Why Julia?

A gentle pitch

Jose Storopoli, PhD

Agenda

1. speed
2. ease-of-use
3. composability

What I Assume?

• Python background
• scientific computing background

Speed

Julia is fast!

Two examples:

• Data Wrangling: pandas versus DataFrames.jl
• ODE solving: scipy versus DifferentialEquations.jl

Benchmarking — Data Wrangling

Common data wrangling scenario doing “split-apply-combine” operations.

• 10,000 observations
• 1 categorical variable x $\in \{\mathrm{A}, \mathrm{B}, \mathrm{C}, \mathrm{D}\}$
• 2 continuous variables:
• y $\in [0, 1]$
• z $\text{Normal}(0, 1)$

Benchmarking — Data Wrangling (Python)

using BenchmarkTools
py"""
import pandas as pd
import numpy as np

n = 10000

df = pd.DataFrame({'x': np.random.choice(['A', 'B', 'C', 'D'], n, replace=True),
'y': np.random.randn(n),
'z': np.random.rand(n)})
"""
@btime py"df.groupby('x').agg({'y': 'median', 'z': 'mean'})";
  755.016 μs (3 allocations: 144 bytes)

Benchmarking — Data Wrangling (Julia)

using Random
using DataFrames
using BenchmarkTools
using Chain
Random.seed!(123)

n = 10_000

df = DataFrame(
x=rand('A':'D', n),
y=rand(n),
z=randn(n),
)

@btime @chain \$df begin
groupby(:x)
combine(:y => median, :z => mean)
end;
  170.326 μs (500 allocations: 466.34 KiB)

Benchmarking — ODE Solver

Second order non-linear ODE example with a simple pendulum

\begin{align*} &\dot{\theta} = d{\theta} \\ &\dot{d\theta} = - \frac{g}{L}{\sin(\theta)} \end{align*}

Benchmarking — ODE Solver (Julia)

using DifferentialEquations

# Constants
const g = 9.81
L = 1.0

# Initial Conditions
u₀ = [0, π/2]
tspan = (0.0, 6.3)

# Define the problem
function simplependulum(du, u, p, t)
θ, dθ = u
du[1] = dθ
du[2] = -(g/L)*sin(θ)
end

# Pass to solvers
prob = ODEProblem(simplependulum, u₀, tspan)
# RK 4/5th order solver (Tsitouras)
@btime solve(prob, Tsit5(); saveat=range(tspan...; length=1_000));
  86.747 μs (1838 allocations: 139.62 KiB)

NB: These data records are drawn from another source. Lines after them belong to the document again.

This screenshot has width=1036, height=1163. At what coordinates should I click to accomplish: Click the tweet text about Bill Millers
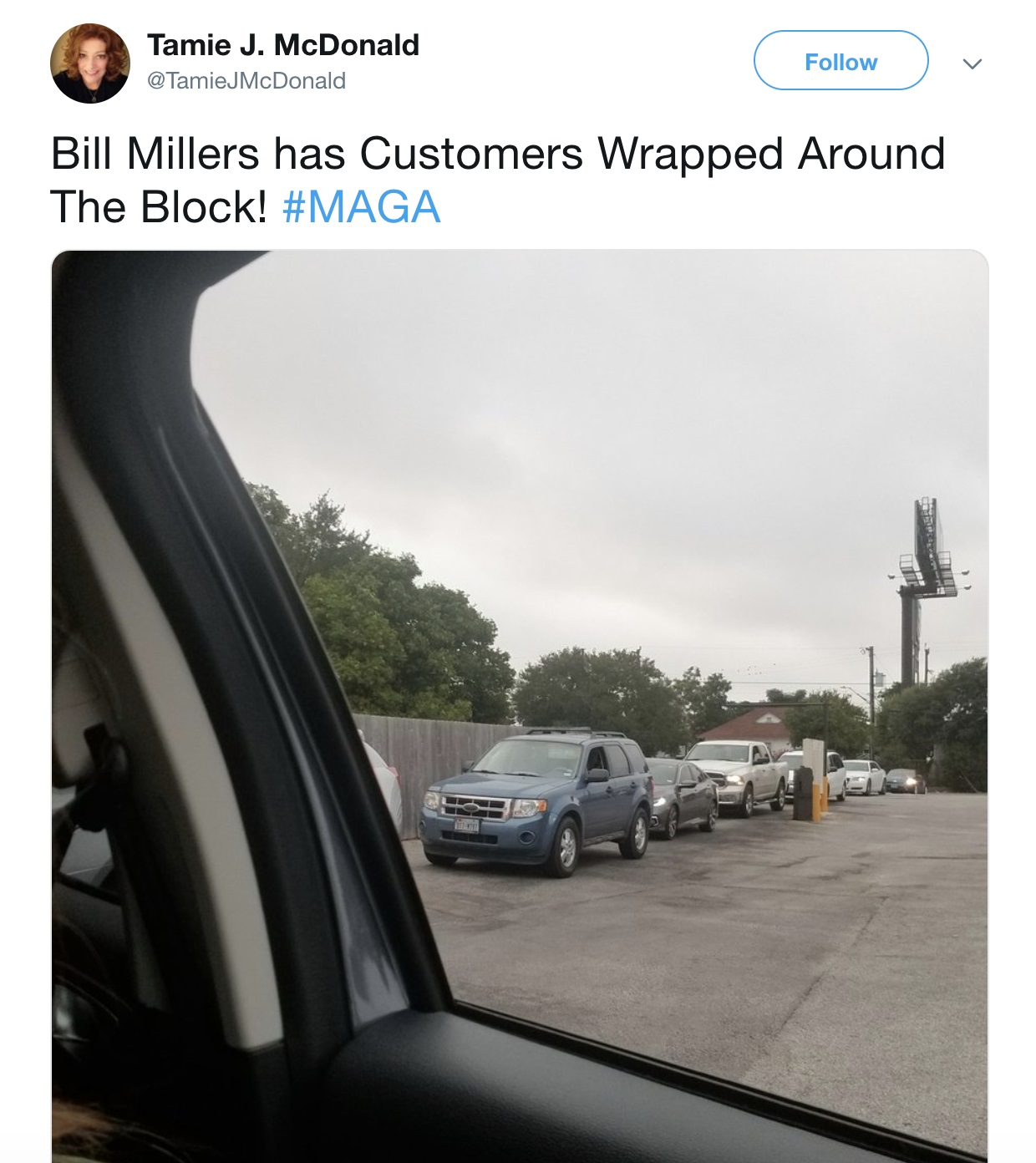point(497,180)
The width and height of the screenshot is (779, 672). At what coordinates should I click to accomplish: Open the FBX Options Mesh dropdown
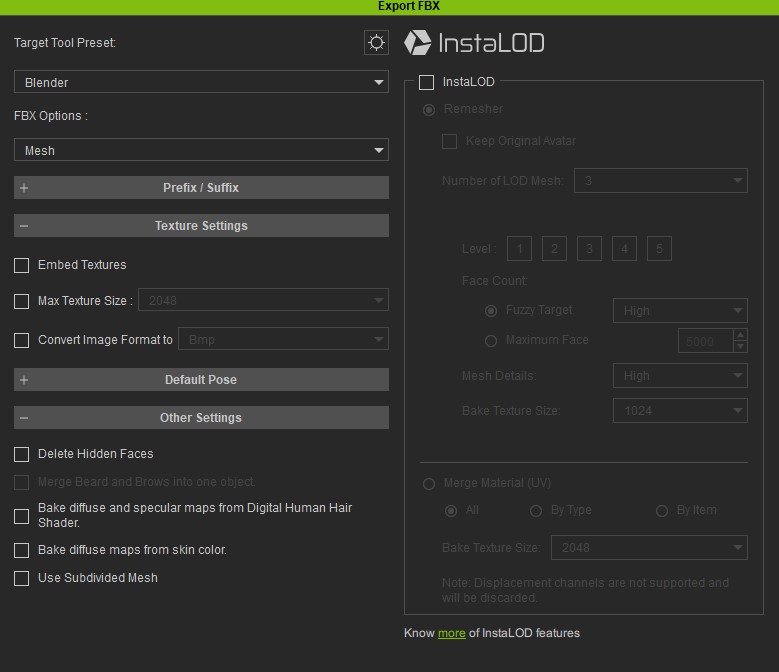pos(201,150)
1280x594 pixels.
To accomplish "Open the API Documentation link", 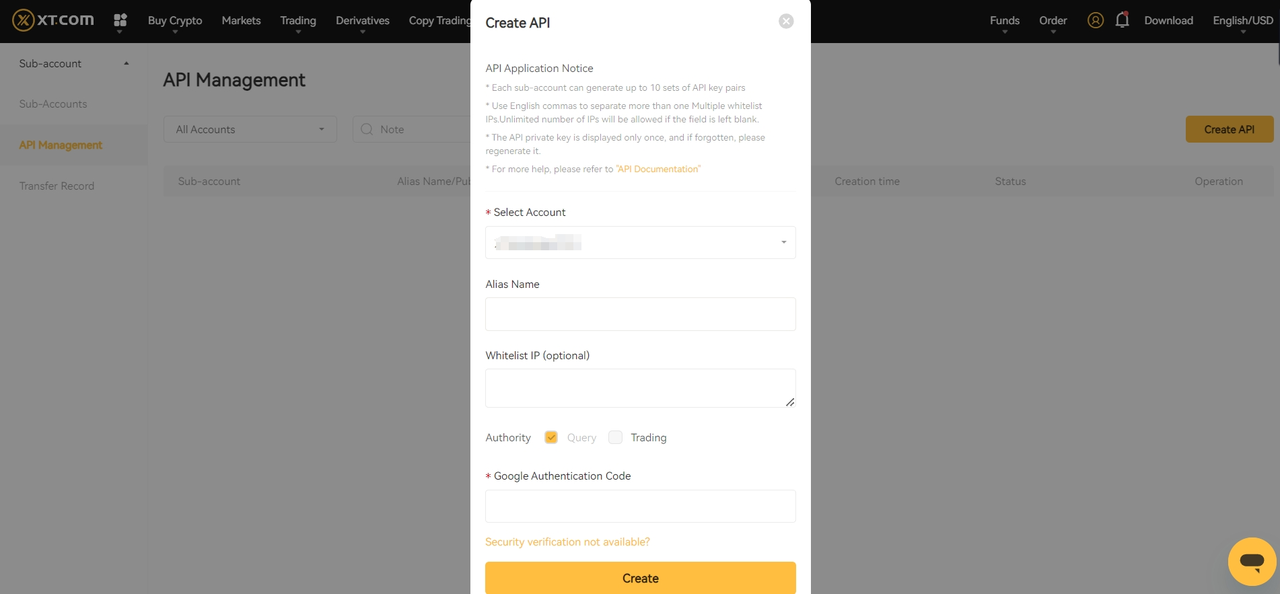I will click(x=658, y=169).
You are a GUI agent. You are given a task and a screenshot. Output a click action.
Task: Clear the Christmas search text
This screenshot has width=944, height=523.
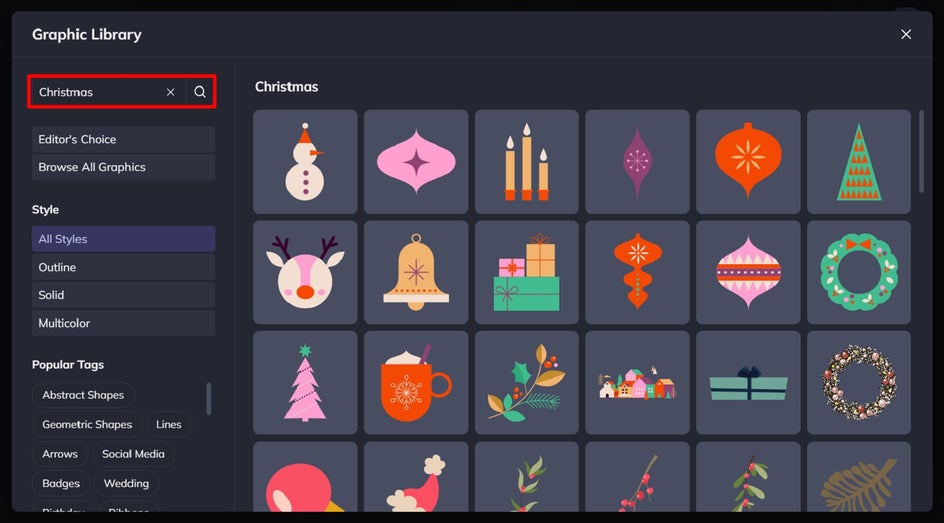click(x=170, y=92)
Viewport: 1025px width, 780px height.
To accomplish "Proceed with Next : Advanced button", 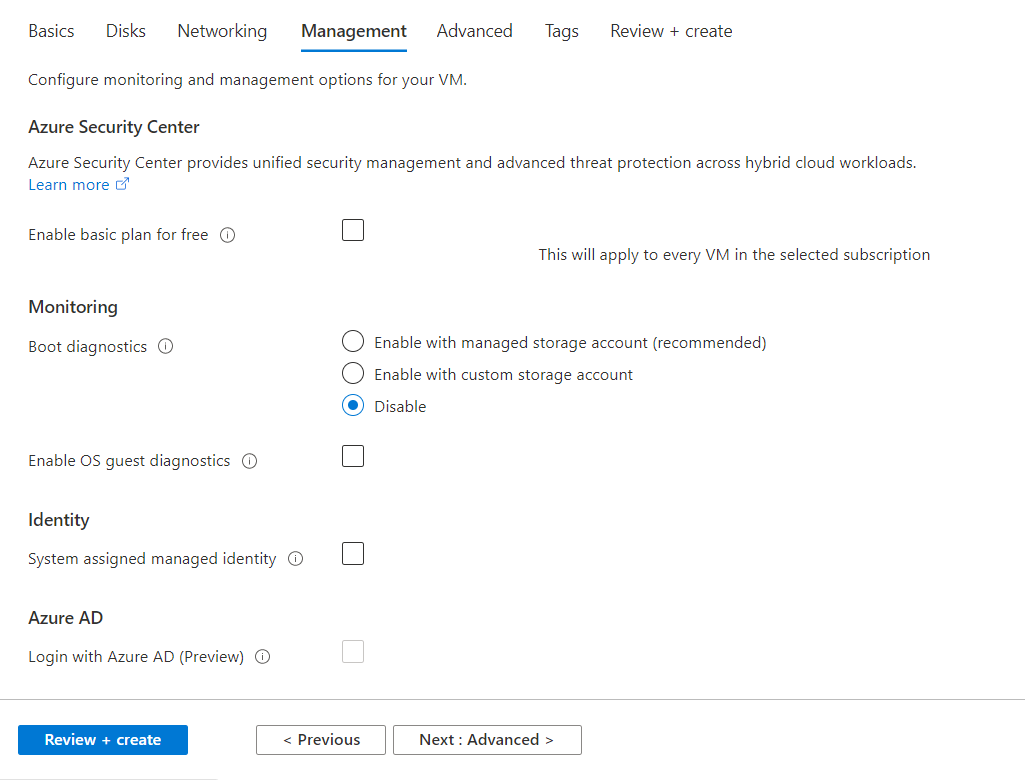I will [487, 740].
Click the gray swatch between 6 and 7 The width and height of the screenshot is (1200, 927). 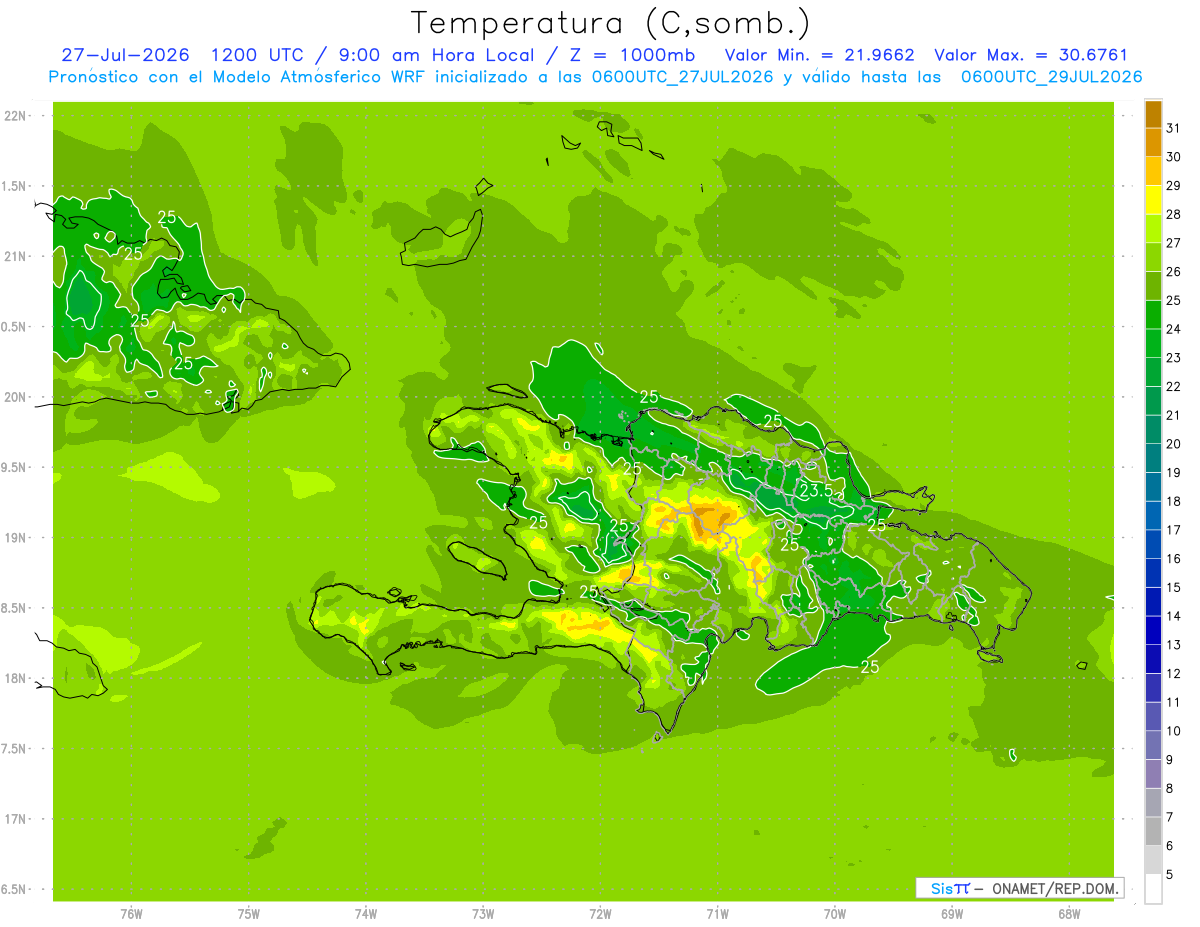[x=1153, y=831]
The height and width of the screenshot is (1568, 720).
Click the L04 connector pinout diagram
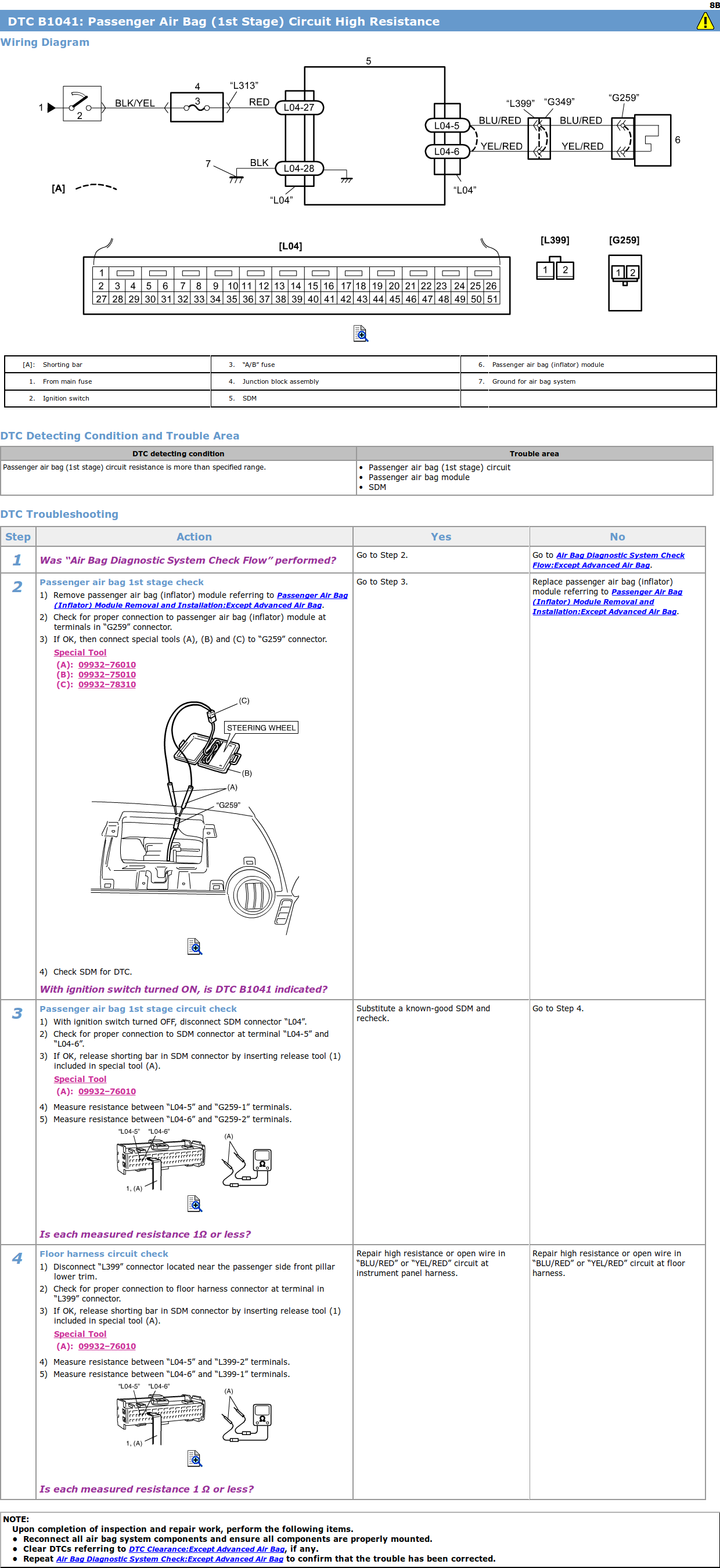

Benchmarking — ODE Solver (Python)

py"""
import numpy as np
from scipy.integrate import odeint

# Constants
g = 9.81
L = 1.0

# Initial Conditions
u0 = [0, np.pi/2]
tspan = np.linspace(0.0, 6.3, 1000)

def simplependulum(u, t, g, L):
theta, dtheta = u
dydt = [dtheta, -(g/L)*np.sin(theta)]
return dydt
"""

# RK 4/5th order solver (Dormand-Prince)
@btime py"odeint(simplependulum, u0, tspan, args=(g, L))";
  513.592 μs (29 allocations: 17.09 KiB)

Why Julia is so Fast?

LLVM

• just-in-time compilation for the LLVM compiler
• exposes everything in intermediate representation code
• then LLVM does what does best: OPTIMIZE
• including for-loops

Why Julia is so Fast? — LLVM code

using Statistics: mean
@code_llvm mean(1:10)

Why Julia is so Fast? — LLVM code

;  @ /cache/build/default-amdci4-2/julialang/julia-release-1-dot-8/usr/share/julia/stdlib/v1.8/Statistics/src/Statistics.jl:185 within mean
define double @julia_mean_5524([2 x i64]* nocapture nonnull readonly align 8 dereferenceable(16) %0) #0 {
top:
;  @ /cache/build/default-amdci4-2/julialang/julia-release-1-dot-8/usr/share/julia/stdlib/v1.8/Statistics/src/Statistics.jl:186 within mean
; ┌ @ range.jl:654 within isempty
; │┌ @ range.jl:816 within first
; ││┌ @ Base.jl:38 within getproperty
%1 = getelementptr inbounds [2 x i64], [2 x i64]* %0, i64 0, i64 0
; │└└
; │┌ @ range.jl:821 within last
; ││┌ @ Base.jl:38 within getproperty
%2 = getelementptr inbounds [2 x i64], [2 x i64]* %0, i64 0, i64 1
; │└└
; │┌ @ operators.jl:382 within >
; ││┌ @ int.jl:83 within <
%3 = load i64, i64* %2, 
align 8
%4 = load i64, i64* %1, align 8
%.not = icmp slt i64 %3, %4
; └└└
%5 = add i64 %3, %4
%6 = sitofp i64 %5 to double
%7 = fmul double %6, 5.000000e-01
%common.ret.op = select i1 %.not, double 0x7FF8000000000000, double %7
;  @ /cache/build/default-amdci4-2/julialang/julia-release-1-dot-8/usr/share/julia/stdlib/v1.8/Statistics/src/Statistics.jl within mean
ret double %common.ret.op
}

Ease of Use

The syntax is quite similar to Python.

But, no identation and every keyword needs an end.

Julia:

for i in 1:10
println(i)
end

Python:

for i in range(10):
print(i)

It’s Julia all the way down

If you need to find something just use the @which macro on a type or a function signature.

@which DataFrame # type
DataFrames

@which mean(1:10) # function signature.

Composability

• It is very easy to create new packages that have types and functions.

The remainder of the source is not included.